Task list>
[1] Reproduce the passage of the forum thread on iron removers from "## s.bailey (Mar" up to and including "after the bilberry.".
[2] From the listing, transcribe the lines from the line with "Viewport: 1080px width, 720px height." up to and including the line with "point(298,23)".

==== Text excerpt

# iron x or Wolf's Chemicals Deironizer V.3 - Decon Gel



## thehulk2002 (Mar 16, 2011)

has anyone used any of these products and if so which is best 

Iron x

Wolf's Chemicals Deironizer V.3 - Decon Gel - 1 Litre 

as at the moment Im using Valet Pro Bilberry Safe Wheel Cleaner and I find it ok but not the best but saying that I use it mixed not neat.


----------



## s.bailey (Mar 2, 2012)

I've used the Wolfs V3 and it's very good on paint or wheels, but only for removing iron? Bilberry is a wheel cleaner, you would use either of the iron removers after the bilberry.


----------



## bero1306 (Jan 24, 2011)

Wolfs for me. Just as good but cheaper.


----------



## DMH-01 (Mar 29, 2011)

Iron-X is far more effective imo and works out cheaper as you use less product.

If your after a wheel cleaner I'd go for one of these... Maxolen Wheel Cleaner/Espuma Revolution/AS Smart Wheels.


----------



## MatthewADV (Jan 18, 2012)

Iron Cleanse for me. Made in the UK as well :thumb:

(Ronnie = Orchard AutoCare, Trader on here :thumb


----------



## Shinyvec (Feb 12, 2010)

Iron X for as its still far quicker than the Wolf's version, and for Wheel Cleaners Autobrites non acid Very Cherry cant be beaten


----------



## thehulk2002 (Mar 16, 2011)

thanks guys right didnt know you used it after the bilberry wheel cleaner.


----------



## CleanYourCar (Jan 23, 2006)

thehulk2002 said:


> has anyone used any of these products and if so which is best
> 
> Iron x
> 
> ...


Bilberry is great! You'd cut it about 4:1 for normal use.

Personally I'd then follow that with Iron X to remove the tough bits. If you want a wheel cleaner rolled into one then Wolfs would be my choice as it not only removes iron but degreases as well.

Tim


----------



## Blueberry (Aug 10, 2007)

I've found nothing works as well as Iron X on wheels


----------



## Goodfella36 (Jul 21, 2009)

Ben Gum said:


> Clearly haven't tried a proper acid cleaner then :wave:


Is that brick acid ben 

Iron X for me as well after cleaning wheels first with a wheel cleaner, instead of spraying loads of iron x all over the wheels spray on brush and agitate to save product.


----------



## suspal (Dec 29, 2011)

iron x and wheel cleaner for me :thumb:


----------



## DJBAILEY (May 7, 2011)

AG CWC and then Iron-X for the remaining embedded brake dust is a cost effective process. Then I have Megs WB in reserve for when I don't want to mess around with neglected wheels.

I thought that when TRIX came out it would be declared the best wheel cleaner around since there is always globs of tar stuck to the inner barrels. But it hasn't had much mention since it first came out. Seems like TRIX for wheels and saving Iron-X for the paint is the way to go with those 2 products.

Can't get 5L jugs of TRIX in the US yet, so I've only tried a 500ml bottle to see how it works. 

I want to try Wolf's Decon gel next because it seems to have the best price, but I still have to use up about 3L of Sonax EFX before spending money on the Wolf's.


----------



## borse2008 (Mar 5, 2012)

========
==== Record extracts

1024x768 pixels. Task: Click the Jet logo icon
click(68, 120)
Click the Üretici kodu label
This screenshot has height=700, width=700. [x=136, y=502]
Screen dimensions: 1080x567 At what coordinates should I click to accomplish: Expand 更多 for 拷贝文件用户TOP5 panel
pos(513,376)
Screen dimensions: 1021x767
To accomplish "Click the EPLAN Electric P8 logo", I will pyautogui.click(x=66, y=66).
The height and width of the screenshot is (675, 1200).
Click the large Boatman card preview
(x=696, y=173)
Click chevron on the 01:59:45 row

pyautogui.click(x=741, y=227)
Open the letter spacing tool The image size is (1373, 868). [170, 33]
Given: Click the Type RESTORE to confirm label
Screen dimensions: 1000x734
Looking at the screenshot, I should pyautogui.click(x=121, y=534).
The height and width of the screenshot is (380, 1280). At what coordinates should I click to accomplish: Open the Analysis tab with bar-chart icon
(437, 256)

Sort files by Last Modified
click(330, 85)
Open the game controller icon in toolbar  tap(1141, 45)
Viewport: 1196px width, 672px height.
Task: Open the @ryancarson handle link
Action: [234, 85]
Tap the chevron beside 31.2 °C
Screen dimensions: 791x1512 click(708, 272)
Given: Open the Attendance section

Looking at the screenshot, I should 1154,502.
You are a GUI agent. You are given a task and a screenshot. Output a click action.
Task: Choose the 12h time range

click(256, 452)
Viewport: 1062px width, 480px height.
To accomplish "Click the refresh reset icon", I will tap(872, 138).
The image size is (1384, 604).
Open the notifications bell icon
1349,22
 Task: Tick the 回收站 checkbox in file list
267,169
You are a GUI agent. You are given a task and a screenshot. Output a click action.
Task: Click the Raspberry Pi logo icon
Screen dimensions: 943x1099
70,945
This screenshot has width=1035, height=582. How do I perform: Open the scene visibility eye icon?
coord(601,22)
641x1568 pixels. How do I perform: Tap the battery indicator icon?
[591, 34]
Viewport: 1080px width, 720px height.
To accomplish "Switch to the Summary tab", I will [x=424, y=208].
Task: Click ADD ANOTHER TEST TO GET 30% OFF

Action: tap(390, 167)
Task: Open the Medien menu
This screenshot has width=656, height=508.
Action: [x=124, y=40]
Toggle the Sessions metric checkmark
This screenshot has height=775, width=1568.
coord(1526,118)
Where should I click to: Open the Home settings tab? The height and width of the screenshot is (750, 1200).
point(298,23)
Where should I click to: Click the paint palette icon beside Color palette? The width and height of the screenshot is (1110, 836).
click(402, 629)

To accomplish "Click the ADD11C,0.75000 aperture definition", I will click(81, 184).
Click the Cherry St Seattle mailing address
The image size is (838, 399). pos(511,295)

========

Task results>
[1]
## s.bailey (Mar 2, 2012)

I've used the Wolfs V3 and it's very good on paint or wheels, but only for removing iron? Bilberry is a wheel cleaner, you would use either of the iron removers after the bilberry.

[2]
Viewport: 1080px width, 720px height.
To accomplish "Switch to the Summary tab", I will [x=424, y=208].
Task: Click ADD ANOTHER TEST TO GET 30% OFF

Action: tap(390, 167)
Task: Open the Medien menu
This screenshot has width=656, height=508.
Action: [x=124, y=40]
Toggle the Sessions metric checkmark
This screenshot has height=775, width=1568.
coord(1526,118)
Where should I click to: Open the Home settings tab? The height and width of the screenshot is (750, 1200).
point(298,23)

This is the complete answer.